MAIDANA GROZI ZAKOŃCZENIEM KARIERY, JEŚLI NIE DOSTANIE REWANŻU
Marcos Rene Maidana (35-4, 31 KO) jest wręcz zdesperowany, by doprowadzić do rewanżu z Floydem Mayweatherem Jr (46-0, 26 KO), który jego zdaniem nie zasłużył na zwycięstwo blisko trzy tygodnie temu.
Jak poinformował szkoleniowiec Argentyńczyka - świetny fachowiec Robert Garcia, jego podopieczny rozważa nawet zakończenie kariery, jeśli nie uda mu się doprowadzić do drugiej potyczki z królem rankingów P4P.
Póki co Maidana przymierzany jest do Keitha Thurmana (23-0, 21 KO), z którym mógłby skrzyżować rękawice 13 września podczas gali, gdzie w głównej roli znów pokaże się Floyd. Ale celem Argentyńczyka jest właśnie "Piękniś".
- Marcos ma już swoje przysłowiowe sto krów i ma za co żyć. Ostatnio mi powiedział, że zrezygnuje z boksu, jeśli nie dostanie rewanżu z Mayweatherem - przyznał Garcia.

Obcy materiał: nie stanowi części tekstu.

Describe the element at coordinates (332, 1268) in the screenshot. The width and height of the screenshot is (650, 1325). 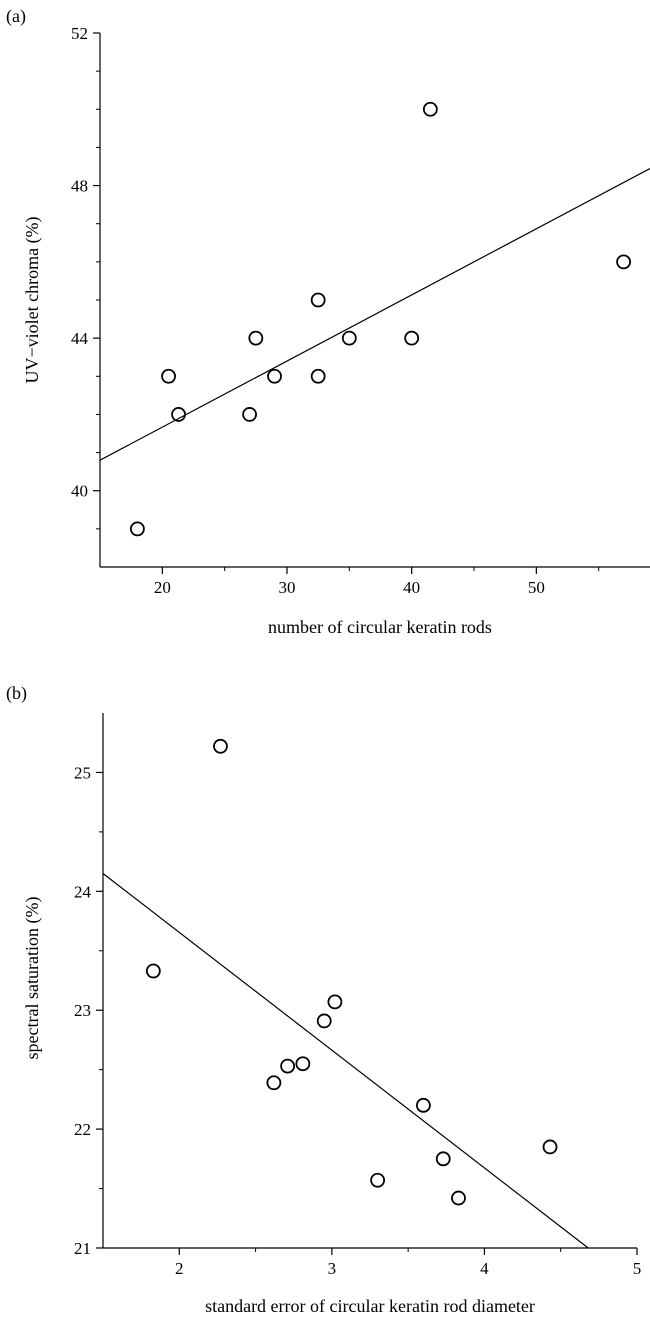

Przypomnijmy, że po dwunastu rundach, zaciętych szczególnie w pierwszej połowie walki, stosunkiem głosów dwa do remisu zwyciężył Amerykanin.
"Maidana grozi zakonczeniem kariery jak nie dostanie rewanzu"
Na złość mamie odmrożę sobie uszy.....
Ja będę tęsknił za jego boksem. Maidana zawsze jest widowiskowy, a tak wracając do artykułu to niewierze żeby Marcos zakończył karierę (chce tylko wywrzeć rewanż na Floydzie)
@StonkaKartoflana
Że niby 5-7 w rundach ? Przecież to niemożliwe.
PS
Co jest niemożliwego w przegraniu 5-7 w rundach? :D
Bo jest to zawyżone?
Chodzi mi o obraz tamtej walki. Wypunktowanie jej w stosunku 7-5 to totalny brak obiektywizmu. Na prawdę nie domyśliłeś się o co mi chodzi?